To explain where those several issues "fit" in the real event sequence we need to recognise the stages which occurred - at least sufficient for current needs for clear discussion. There "sub-stages" should suffice:
(A) The stage of progressing cascade failures which led to tilting of the Top Block(s);
(B) The START of "bodily descent of the Top Block at which point all columns were failed and the ends either bypassing or irreversibly committed to bypassing. At that point the main portions of the Top Block(s) were still structurally integral - damage and failure being in the impact, fire and cascade failure zone;
(C) As the Top Block "fell" it started concurrent shear down and shear up with the result that for both towers both the Top Block and the corresponding top portion of the Lower Tower went into mutual destruction.
(D) THEN a stage of stable progression for most of the distance down to near ground level.

From the start of this exercise I certainly took the scenario being modelled as being D the established progression mechanism. NOT the much more complicated initiation and transition mechanisms which are now being considered.

So - against that sequenced scenario some explanations of your points. For simplicity I'll continue presenting as "bare assertions":

2 and 3
-- First recognise that we are talking about sub-stage "C".

-- "Pancaking" and floor on floor or debris loading were not the primary mechanisms at that time - they became the mechanisms at sub-stage D - concentrated "knife edge loading" from the falling Top Block perimeter impacting the floors below and the converse effect of "rising" perimeter of Lower Tower impacting the underside of the floors above started the floor shear of process. BEFORE there was sufficient debris for debris to be the major factor.
-- Yes Mick's model has that effect. Reality was that (IMO most) of the perimeters did impact close to the columns BUT it was closer to mid span for the WTC2 collapse - the two sides affected by tilt and for WTC 1 some undefined distance for the two sides affected by tilt but to a lesser extent that WTC2
-- If the intention is to model both the in initiation AND transition mechanisms then we need to think a lot more about the issues you raise.

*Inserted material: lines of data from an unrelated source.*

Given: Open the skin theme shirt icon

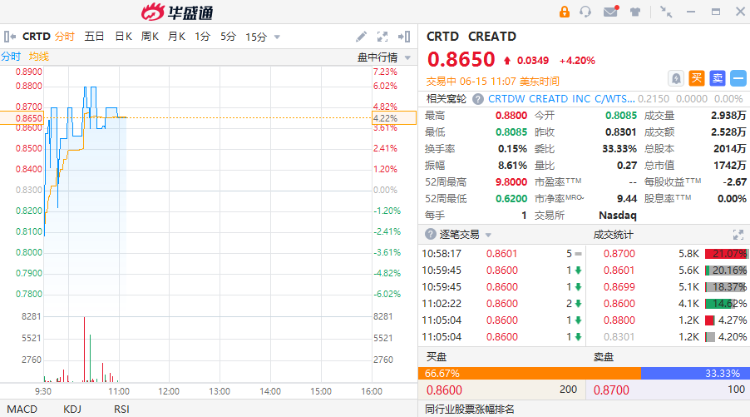Looking at the screenshot, I should 634,12.
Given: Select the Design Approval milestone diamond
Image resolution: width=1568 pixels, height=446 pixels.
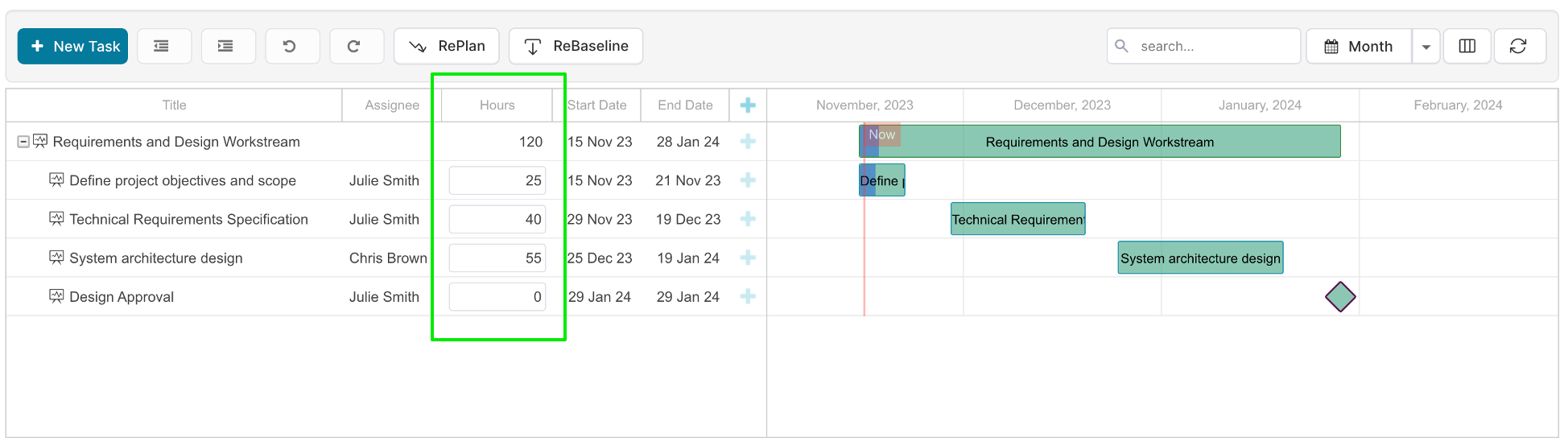Looking at the screenshot, I should [1340, 297].
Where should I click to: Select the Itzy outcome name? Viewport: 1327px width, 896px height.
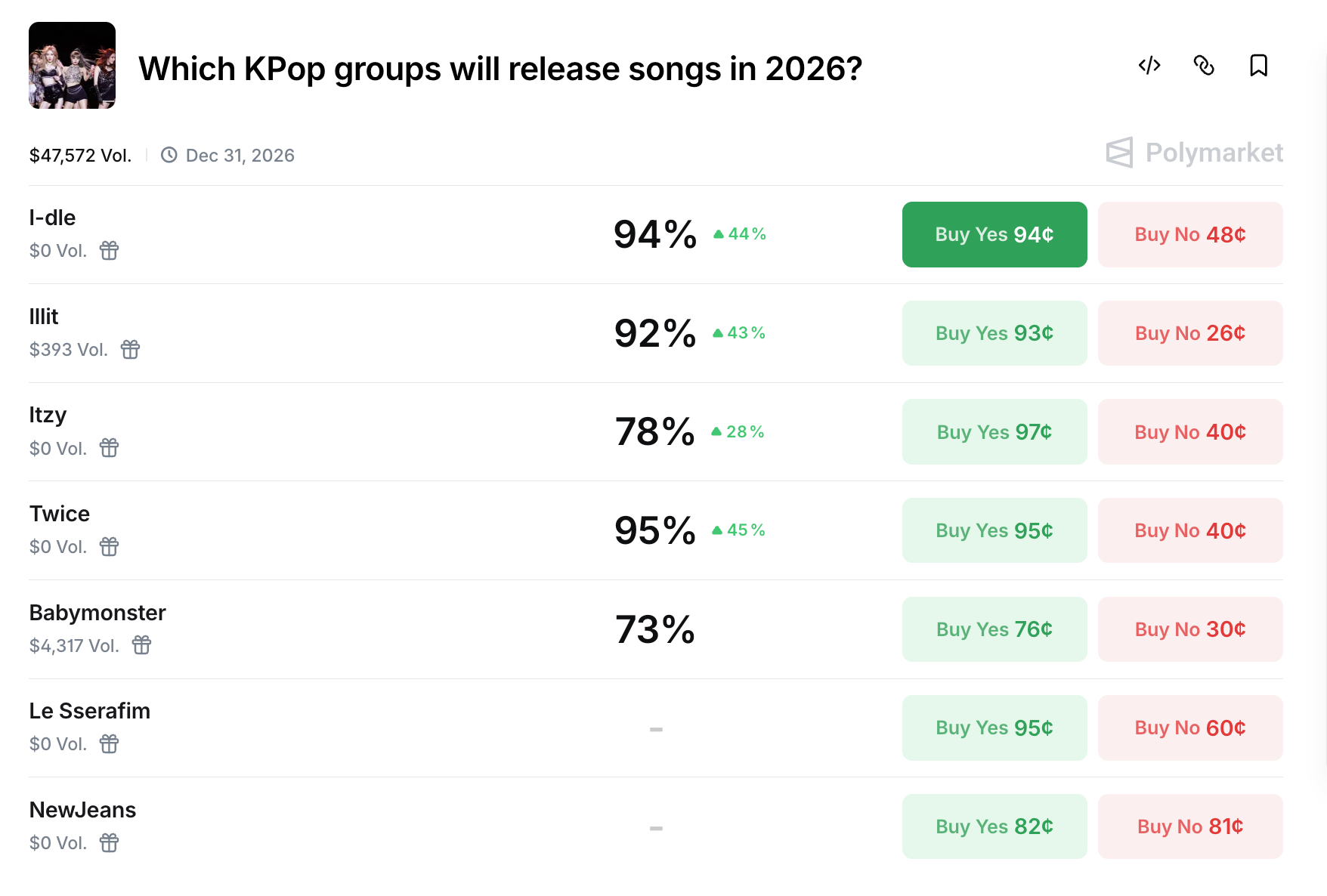point(48,415)
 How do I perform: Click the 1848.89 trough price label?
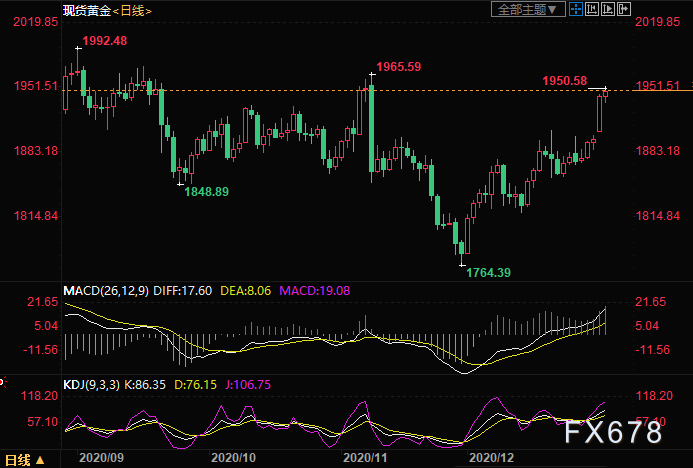(206, 191)
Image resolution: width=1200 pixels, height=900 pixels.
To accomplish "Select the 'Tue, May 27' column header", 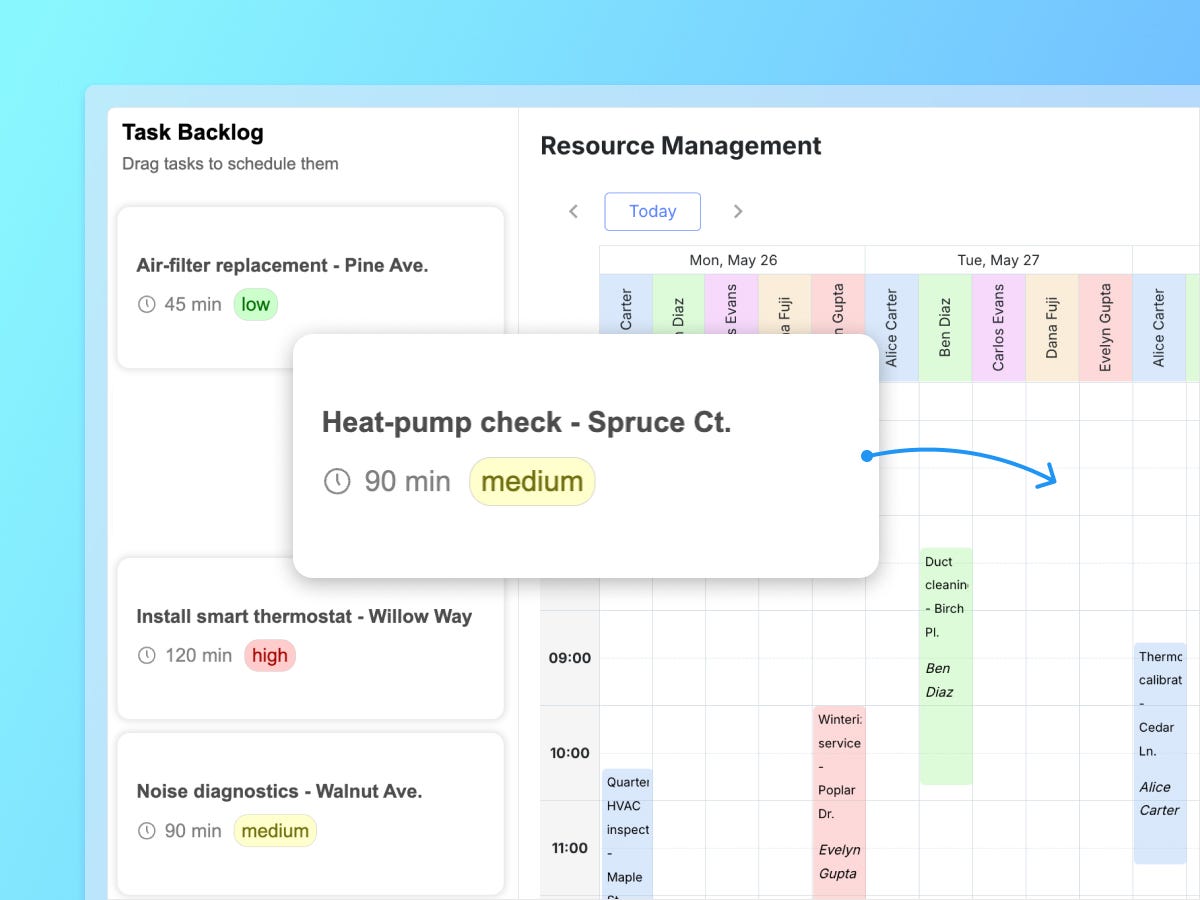I will point(998,259).
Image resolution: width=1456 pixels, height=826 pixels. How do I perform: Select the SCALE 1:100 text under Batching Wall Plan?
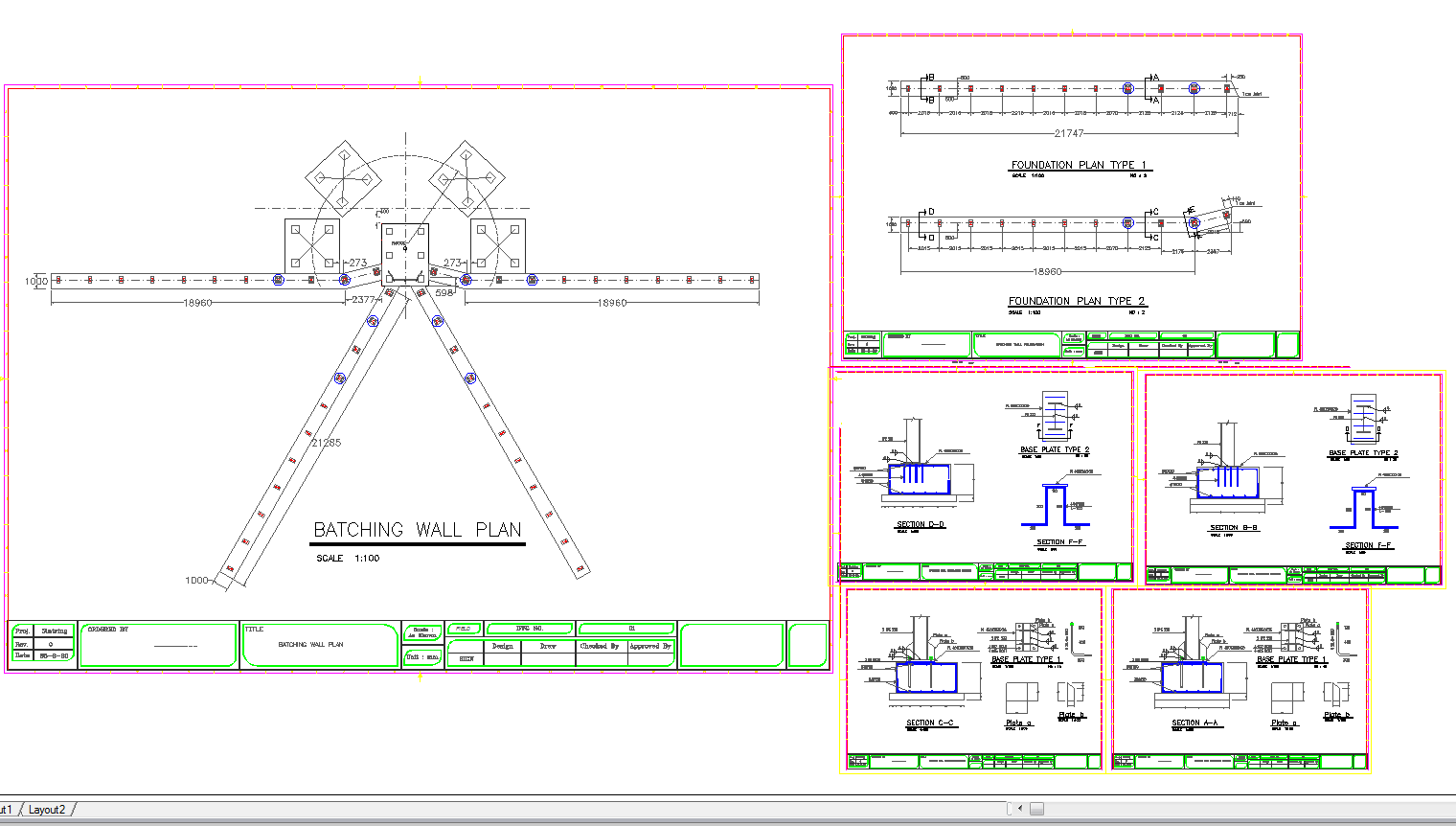point(348,558)
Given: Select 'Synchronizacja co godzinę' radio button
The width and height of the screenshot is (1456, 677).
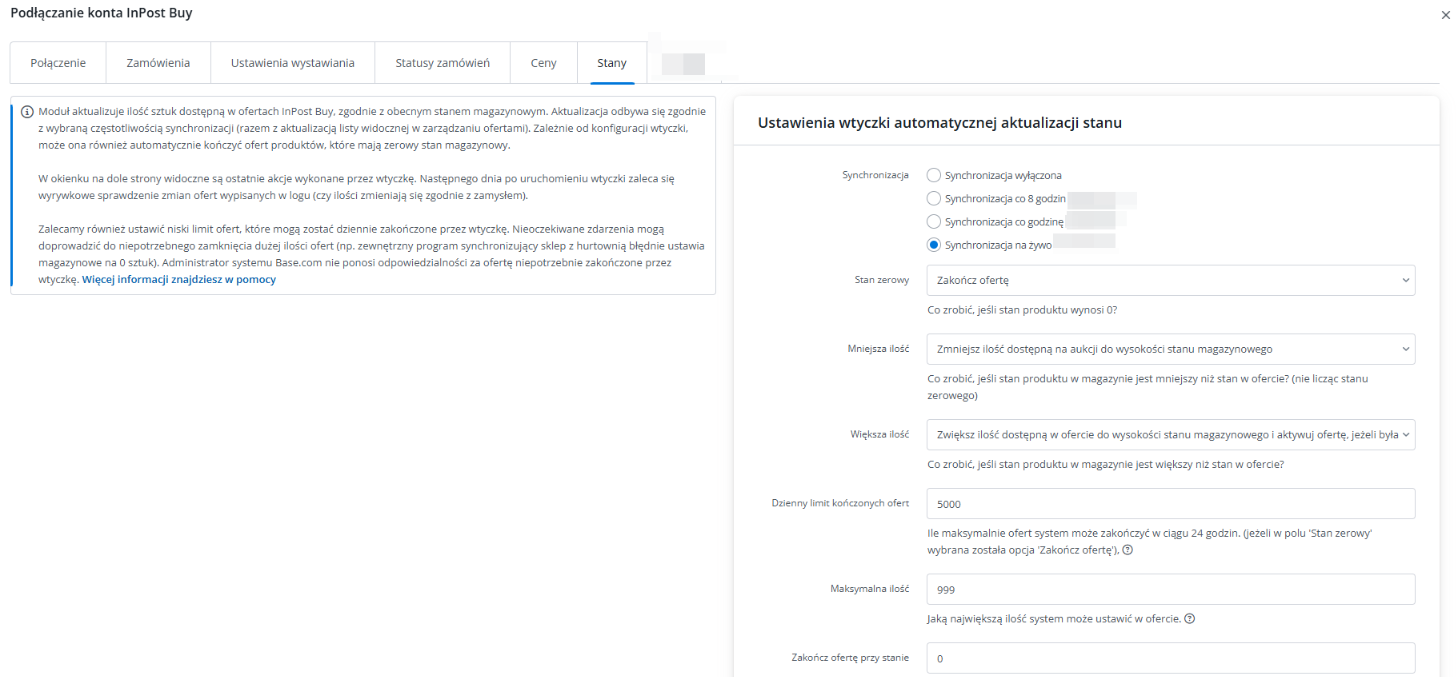Looking at the screenshot, I should pos(934,221).
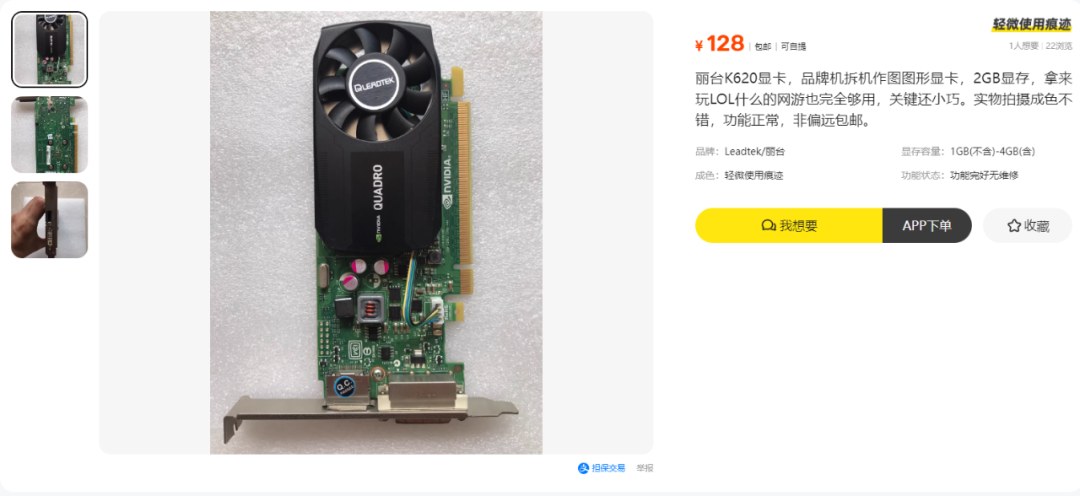Click the 举报 report link
This screenshot has width=1080, height=496.
(x=645, y=468)
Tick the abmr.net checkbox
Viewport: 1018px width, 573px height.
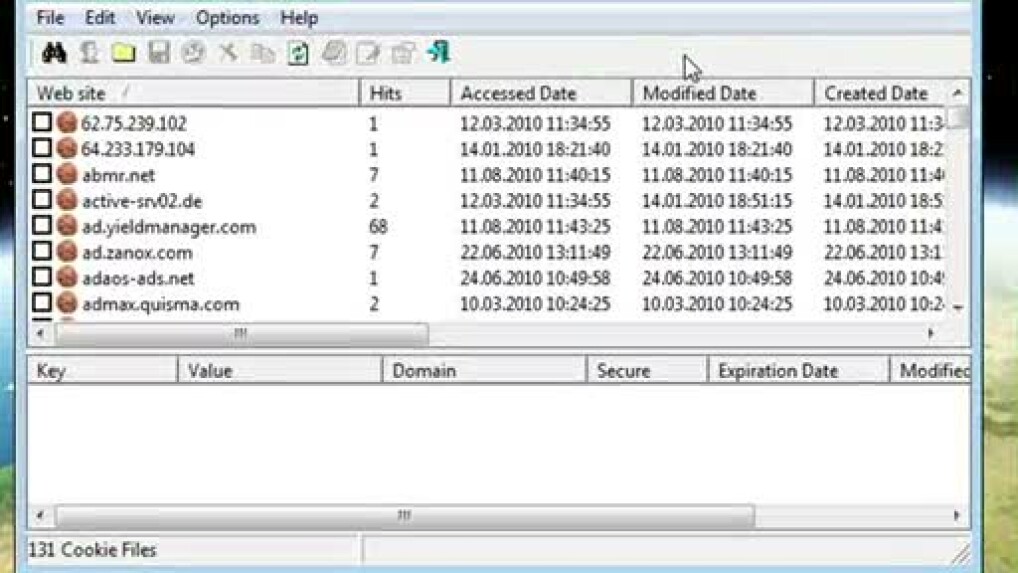pyautogui.click(x=42, y=175)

-- For what I understood to be the original objective it matters not how it is started - the demonstration is good enough for purpose from the second impacted floor down. Subject to all the previously expressed concerns about "how close to reality" is the model intended to achieve.

4 -- That is what happened in the real event - ends of perimeter column sheets impacted - effectively across the width of the floor. So - is the model now intended to cover this stage?

5 -- "Pancaking" was not the dominant mechanism at this stage. Slicing of the connections was. And it would occur even though for 2 (WTC2
"tilt affected sides") or 4 (Both WTC1 and WTC2 "tilt affected sides") of the eight sides were further from the columns

6 -- "piecing" is doubtful under any circumstance - and only relevant to sub-stages B and C - by sub-stage D which is what the model so far demonstrates well the Top Block is disintegrated and column piecing becomes moot.

7 -- Take it as "not so" - there is a more subtle aspect of partial truth we can explore in an appropriate thread if there is any interest.

8 -- Not so - for reasons already outlined. "Pancaking" is secondary at best at the stage being considered.